A bit of a cold shower from the party poopers at The Wall Street Journal:

New Year madness is a thing of quite modern making, and hardly an improvement on the tradition that long preceded it, which called for a somewhat sober, respectful and reflective morning celebration. I blame the Scots for the worldwide embrace of midnight debauchery. And, of course, whoever it was that, some little while beforehand, went and invented public clocks.
Clocks are the real key. The whole notion of bidding formal and raucous farewell to the Old and offering optimistic greeting to the New was something that could really only occur once we in the public square knew when the exact moment of midnight was. Until the manufacture of proper clock escapements, and until Galileo exhibited the marvels of the pendulum, the slow appearance of dawn just had to do. First light was the only clue anyone had as to the start of a new year.
But then came clocks, at first great clanking iron engines equipped with enormous hanging bells that could inform us of the passing of time. Clocks that could perform this magic were first placed on top of specially-built church towers—initially to wake the villagers from slumber, to bring the harvest-workers home from the fields, or to sound the Angelus and bring in the pious to pray.
[CovJump3] Reuters
New Year's fireworks in Berlin.
These devices first began to peal their chimes in the 15th century, and they had become popular and quite widely dispersed by the 17th. All towns had them by then, as did most villages—and it was about this time that the Scots, armed with timepieces of their own, enthusiastically got into the act.
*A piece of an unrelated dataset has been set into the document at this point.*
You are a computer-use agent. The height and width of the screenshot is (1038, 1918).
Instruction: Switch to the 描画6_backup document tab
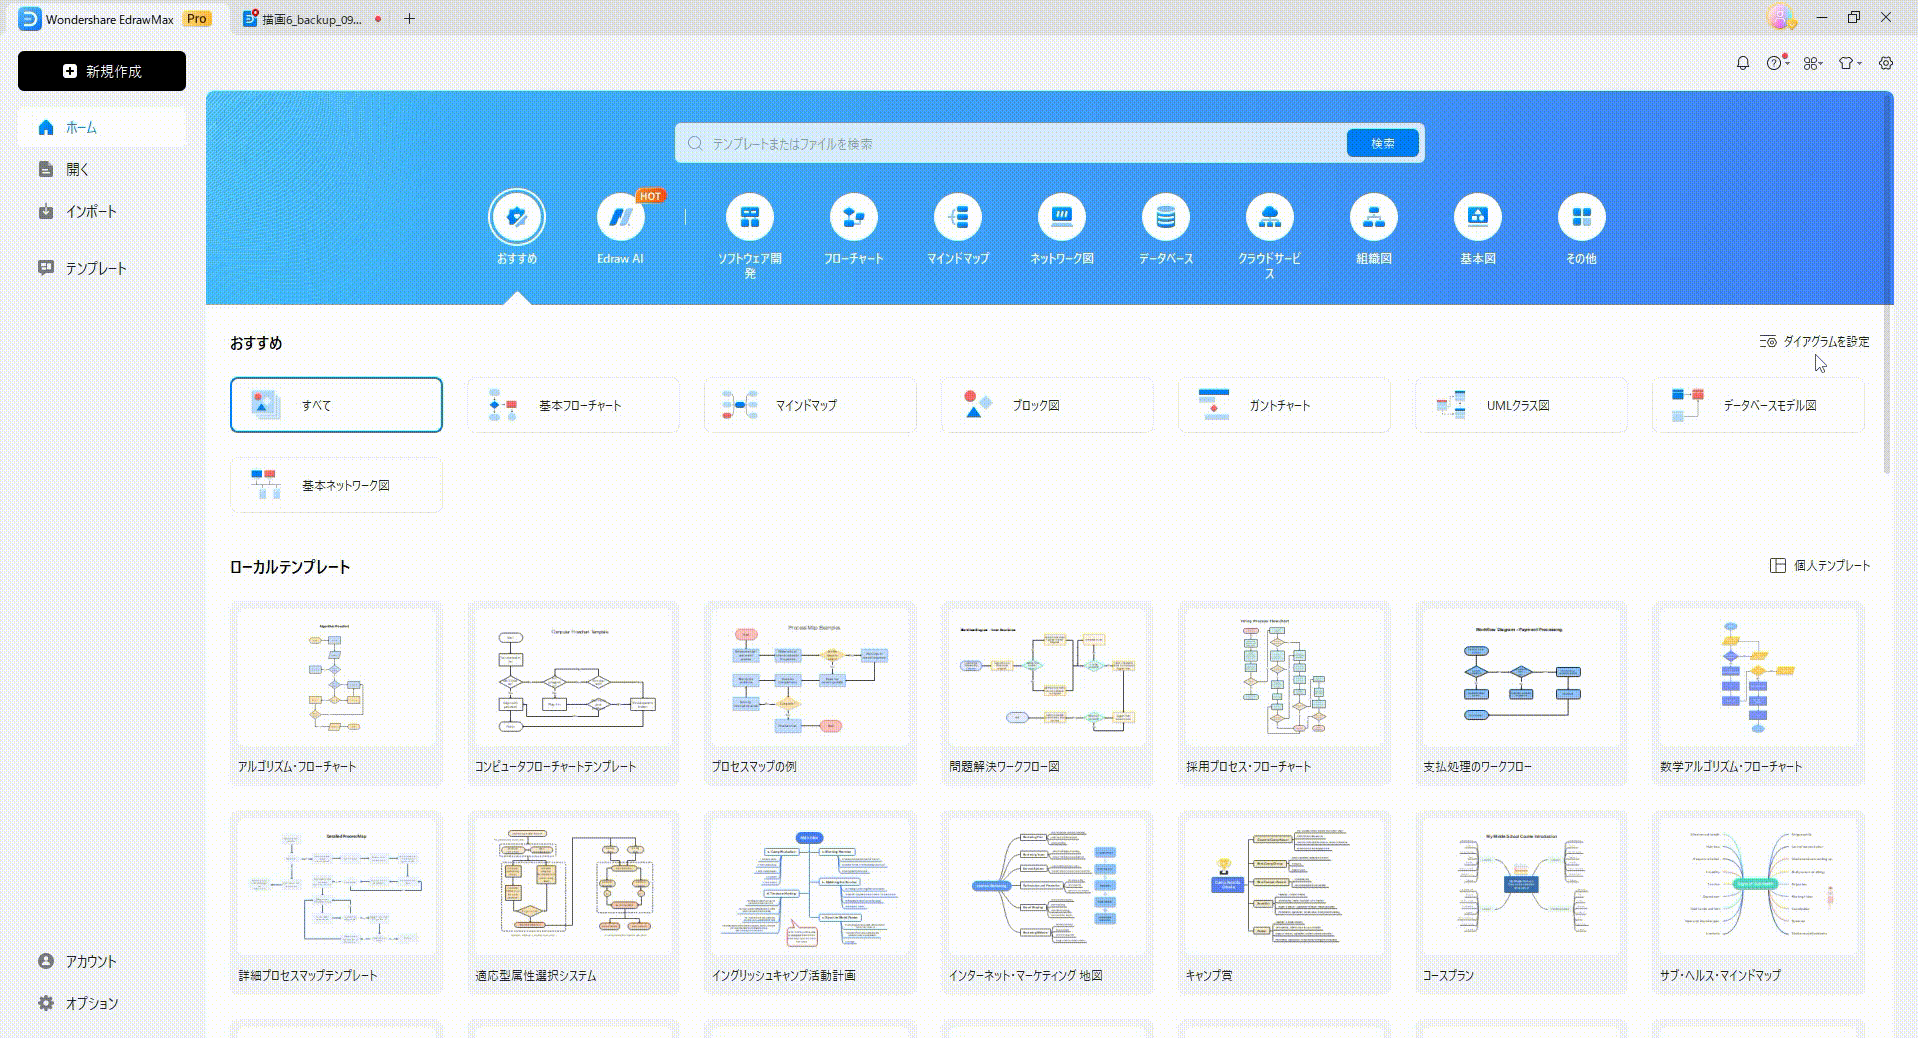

They adopted in short order their peculiar twin customs of Hogmanay and First Footing, designed to mark the sliding of one year into another, and by the 1680s they started organizing celebrations around them that eventually had us all getting off on this whole present-day New-Year-begins-at-midnight malarkey. Then a century later Robert Burns wrote the words to "Auld Lang Syne" and set it to a jaunty Scottish dance tune—and with that, and the provision on the last evening of December of copious draughts of whisky, so these normally dour and repressed northern peoples oversaw the beginning of the long decline of the old habit of marking New Year with ceremonies of dignified moderation and temporal respect.